AllClear: A Comprehensive Dataset and Benchmark for Cloud Removal in Satellite Imagery
This addresses a critical data bottleneck for researchers and practitioners in remote sensing, enabling better cloud removal results, though it is incremental as it focuses on dataset creation rather than a new method.
The paper tackles the lack of a comprehensive benchmark and large training dataset for cloud removal in satellite imagery by introducing AllClear, the largest public dataset with 23,742 regions and 4 million images, showing that PSNR improves from 28.47 to 33.87 with 30x more data.

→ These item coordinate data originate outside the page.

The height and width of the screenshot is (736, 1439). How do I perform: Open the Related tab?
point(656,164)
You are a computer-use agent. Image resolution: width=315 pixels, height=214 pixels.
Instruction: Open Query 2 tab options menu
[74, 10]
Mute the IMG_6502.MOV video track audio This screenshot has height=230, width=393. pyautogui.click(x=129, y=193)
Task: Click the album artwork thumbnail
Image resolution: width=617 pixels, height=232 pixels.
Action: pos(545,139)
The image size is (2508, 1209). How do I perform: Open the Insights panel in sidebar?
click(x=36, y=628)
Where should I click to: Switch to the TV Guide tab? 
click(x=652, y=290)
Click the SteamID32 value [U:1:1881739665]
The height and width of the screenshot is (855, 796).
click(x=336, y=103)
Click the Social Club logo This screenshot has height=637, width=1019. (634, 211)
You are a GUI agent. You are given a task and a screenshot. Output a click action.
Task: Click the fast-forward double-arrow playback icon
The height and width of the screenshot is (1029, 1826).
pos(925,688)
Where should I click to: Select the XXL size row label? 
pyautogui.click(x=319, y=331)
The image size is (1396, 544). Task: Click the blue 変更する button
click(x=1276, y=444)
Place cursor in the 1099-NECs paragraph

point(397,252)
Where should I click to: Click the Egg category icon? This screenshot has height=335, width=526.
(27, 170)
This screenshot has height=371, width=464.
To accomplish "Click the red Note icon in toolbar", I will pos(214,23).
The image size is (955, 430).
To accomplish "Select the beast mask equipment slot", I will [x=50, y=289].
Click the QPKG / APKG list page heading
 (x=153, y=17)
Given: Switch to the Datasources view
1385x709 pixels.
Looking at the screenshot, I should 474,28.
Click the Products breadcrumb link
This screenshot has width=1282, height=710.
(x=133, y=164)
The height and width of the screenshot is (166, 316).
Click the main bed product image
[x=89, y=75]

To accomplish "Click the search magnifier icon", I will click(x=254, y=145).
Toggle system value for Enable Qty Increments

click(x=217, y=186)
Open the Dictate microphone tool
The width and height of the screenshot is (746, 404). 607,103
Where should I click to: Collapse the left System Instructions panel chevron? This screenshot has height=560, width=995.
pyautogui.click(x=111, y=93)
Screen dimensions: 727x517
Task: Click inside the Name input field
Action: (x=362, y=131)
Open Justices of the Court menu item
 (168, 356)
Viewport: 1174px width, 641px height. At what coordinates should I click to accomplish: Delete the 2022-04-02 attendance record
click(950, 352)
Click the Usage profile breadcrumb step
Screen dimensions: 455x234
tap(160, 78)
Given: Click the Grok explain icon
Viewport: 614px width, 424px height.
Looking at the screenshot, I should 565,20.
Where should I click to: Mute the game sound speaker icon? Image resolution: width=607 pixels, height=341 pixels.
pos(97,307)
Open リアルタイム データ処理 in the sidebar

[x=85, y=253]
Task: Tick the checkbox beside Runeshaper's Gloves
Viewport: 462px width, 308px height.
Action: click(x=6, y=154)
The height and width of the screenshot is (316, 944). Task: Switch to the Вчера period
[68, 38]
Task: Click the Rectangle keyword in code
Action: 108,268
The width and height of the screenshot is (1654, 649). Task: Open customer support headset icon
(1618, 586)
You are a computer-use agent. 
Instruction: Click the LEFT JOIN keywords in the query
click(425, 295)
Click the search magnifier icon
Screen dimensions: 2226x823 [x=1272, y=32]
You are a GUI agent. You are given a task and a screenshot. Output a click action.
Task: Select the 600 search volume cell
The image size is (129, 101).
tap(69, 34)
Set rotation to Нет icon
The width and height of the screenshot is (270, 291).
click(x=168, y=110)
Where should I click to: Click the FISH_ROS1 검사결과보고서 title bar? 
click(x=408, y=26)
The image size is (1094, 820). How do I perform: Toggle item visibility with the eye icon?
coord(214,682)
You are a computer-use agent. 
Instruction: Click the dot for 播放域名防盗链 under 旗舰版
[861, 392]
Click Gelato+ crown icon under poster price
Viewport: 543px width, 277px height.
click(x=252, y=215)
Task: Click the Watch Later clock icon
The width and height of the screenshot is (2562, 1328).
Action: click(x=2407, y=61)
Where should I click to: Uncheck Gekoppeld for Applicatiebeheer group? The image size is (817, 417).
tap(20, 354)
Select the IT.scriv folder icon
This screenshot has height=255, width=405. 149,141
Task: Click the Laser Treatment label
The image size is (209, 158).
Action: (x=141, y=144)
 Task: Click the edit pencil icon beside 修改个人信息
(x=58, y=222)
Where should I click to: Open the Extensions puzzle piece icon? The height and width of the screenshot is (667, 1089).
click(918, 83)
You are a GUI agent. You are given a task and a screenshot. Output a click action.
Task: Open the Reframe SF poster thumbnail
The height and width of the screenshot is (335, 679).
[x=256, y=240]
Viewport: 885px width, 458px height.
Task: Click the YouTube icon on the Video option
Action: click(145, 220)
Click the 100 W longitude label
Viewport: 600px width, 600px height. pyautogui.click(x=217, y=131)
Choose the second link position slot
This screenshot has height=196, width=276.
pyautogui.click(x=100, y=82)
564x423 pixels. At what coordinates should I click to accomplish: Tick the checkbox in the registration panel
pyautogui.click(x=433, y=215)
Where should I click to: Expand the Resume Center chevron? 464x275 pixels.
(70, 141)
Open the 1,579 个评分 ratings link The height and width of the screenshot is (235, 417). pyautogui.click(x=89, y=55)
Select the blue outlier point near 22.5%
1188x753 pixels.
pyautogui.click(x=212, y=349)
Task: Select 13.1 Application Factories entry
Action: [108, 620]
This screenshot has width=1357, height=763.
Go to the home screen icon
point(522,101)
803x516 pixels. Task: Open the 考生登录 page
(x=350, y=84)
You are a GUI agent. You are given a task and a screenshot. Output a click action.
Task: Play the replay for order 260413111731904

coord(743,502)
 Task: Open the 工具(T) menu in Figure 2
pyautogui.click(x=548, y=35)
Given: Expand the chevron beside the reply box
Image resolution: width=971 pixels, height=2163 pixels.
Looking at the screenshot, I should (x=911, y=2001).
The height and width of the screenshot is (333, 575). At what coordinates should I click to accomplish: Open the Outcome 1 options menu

Clouds in satellite imagery pose a significant challenge for downstream applications. A major challenge in current cloud removal research is the absence of a comprehensive benchmark and a sufficiently large and diverse training dataset. To address this problem, we introduce the largest public dataset -- $\textit{AllClear}$ for cloud removal, featuring 23,742 globally distributed regions of interest (ROIs) with diverse land-use patterns, comprising 4 million images in total. Each ROI includes complete temporal captures from the year 2022, with (1) multi-spectral optical imagery from Sentinel-2 and Landsat 8/9, (2) synthetic aperture radar (SAR) imagery from Sentinel-1, and (3) auxiliary remote sensing products such as cloud masks and land cover maps. We validate the effectiveness of our dataset by benchmarking performance, demonstrating the scaling law -- the PSNR rises from $28.47$ to $33.87$ with $30\times$ more data, and conducting ablation studies on the temporal length and the importance of individual modalities. This dataset aims to provide comprehensive coverage of the Earth's surface and promote better cloud removal results.